I have written many times on this blog about the huge inequality in wealth and income between the rich and the rest of America. That's because I consider it to be the biggest economic problem we face in this country.
It was the root cause of both the Great Depression and the Great Recession (Bush's recession), and the problem just continues to grow worse with each passing day. Unless it is addressed soon it will lead to more economic problems -- and eventually turn this country into a "banana republic" composed of "haves" and "have-nots, with no vibrant middle class.
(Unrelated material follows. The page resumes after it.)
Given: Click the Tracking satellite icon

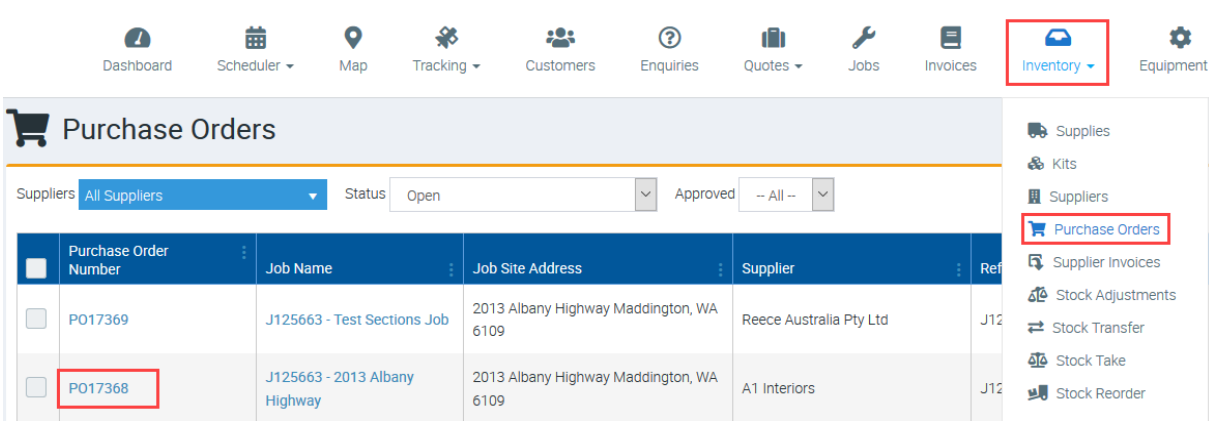Looking at the screenshot, I should pos(446,39).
One of the men who understands this problem, including what caused it and what must be done to fix it, is former Labor Secretary Robert Reich (pictured). He has written an excellent article on the problem that is posted over at his own blog, and I urge all of you to read the whole thing. I have posted below only the last part of that article:
The underlying problem, then, is not that most Americans are “worth” less in the market than they had been, or that they have been living beyond their means. Nor is it that they lack enough education to be sufficiently productive. The more basic problem is that the market itself has become tilted ever more in the direction of moneyed interests that have exerted disproportionate influence over it, while average workers have steadily lost bargaining power—both economic and political—to receive as large a portion of the economy’s gains as they commanded in the first three decades after World War II. As a result, their means have not kept up with what the economy could otherwise provide them.
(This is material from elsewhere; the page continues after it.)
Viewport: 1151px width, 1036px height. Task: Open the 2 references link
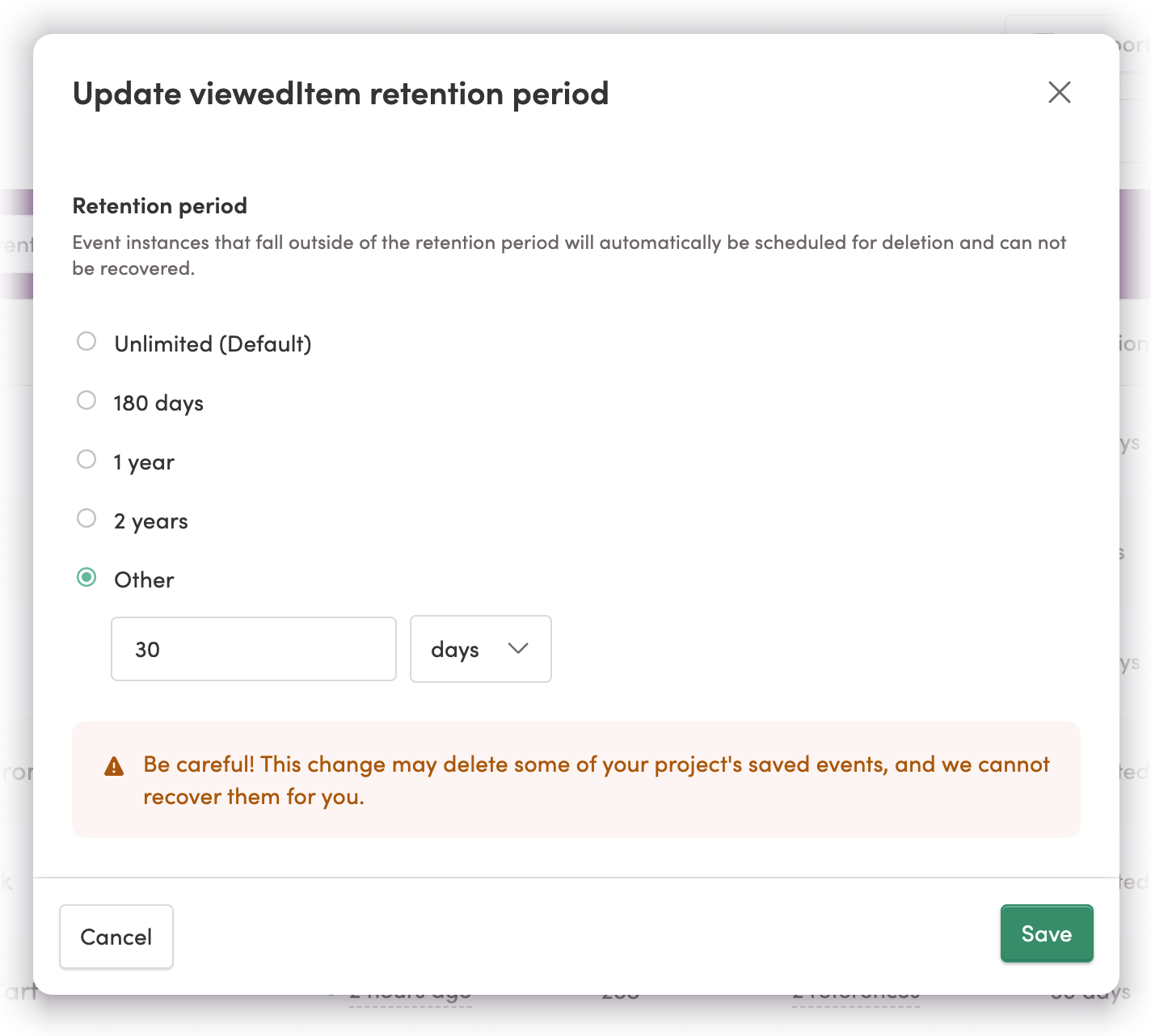855,992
To attribute this to the impersonal workings of the “free market” is to disregard the power of large corporations and the financial sector, which have received a steadily larger share of economic gains as a result of that power. As their gains have continued to accumulate, so has their power to accumulate even more.
Under these circumstances, education is no panacea. Reversing the scourge of widening inequality requires reversing the upward distributions within the rules of the market, and giving workers the bargaining leverage they need to get a larger share of the gains from growth. Yet neither will be possible as long as large corporations and Wall Street have the power to prevent such a restructuring. And as they, and the executives and managers who run them, continue to collect the lion’s share of the income and wealth generated by the economy, their influence over the politicians, administrators, and judges who determine the rules of the game may be expected to grow.
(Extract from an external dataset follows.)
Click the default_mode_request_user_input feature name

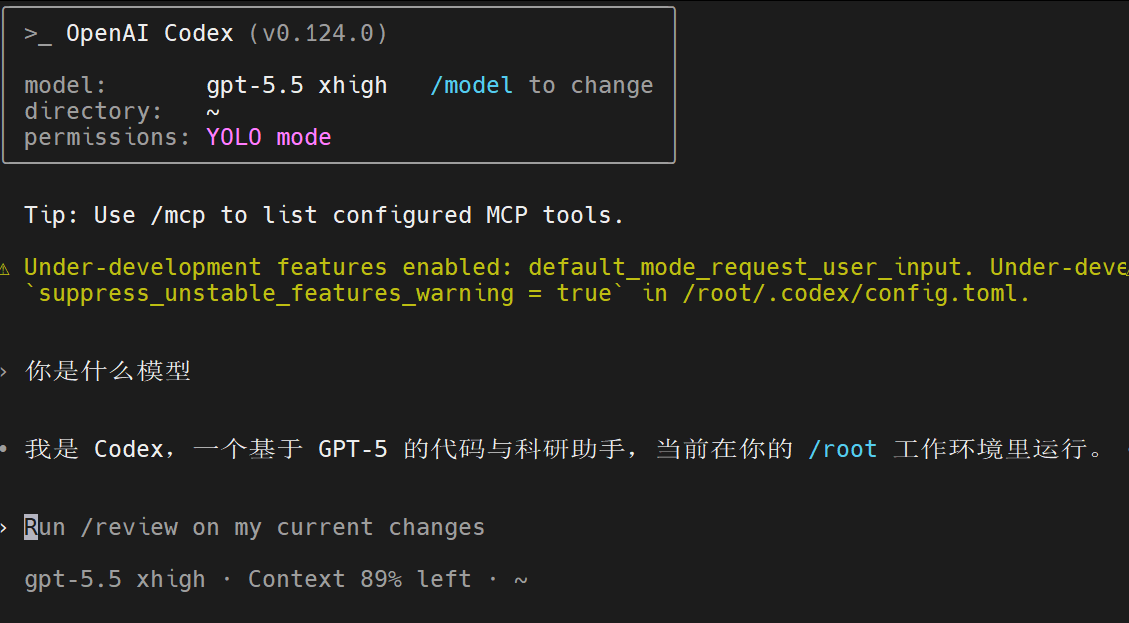click(745, 267)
The answer to this conundrum is not found in economics. It is found in politics. The changes in the organization of the economy have been reinforcing and cumulative: As more of the nation’s income flows to large corporations and Wall Street and to those whose earnings and wealth derive directly from them, the greater is their political influence over the rules of the market, which in turn enlarges their share of total income.
The more dependent politicians become on their financial favors, the greater is the willingness of such politicians and their appointees to reorganize the market to the benefit of these moneyed interests. The weaker unions and other traditional sources of countervailing power become economically, the less able they are to exert political influence over the rules of the market, which causes the playing field to tilt even further against average workers and the poor.
Ultimately, the trend toward widening inequality in America, as elsewhere, can be reversed only if the vast majority, whose incomes have stagnated and whose wealth has failed to increase, join together to demand fundamental change. The most important political competition over the next decades will not be between the right and left, or between Republicans and Democrats. It will be between a majority of Americans who have been losing ground, and an economic elite that refuses to recognize or respond to its growing distress.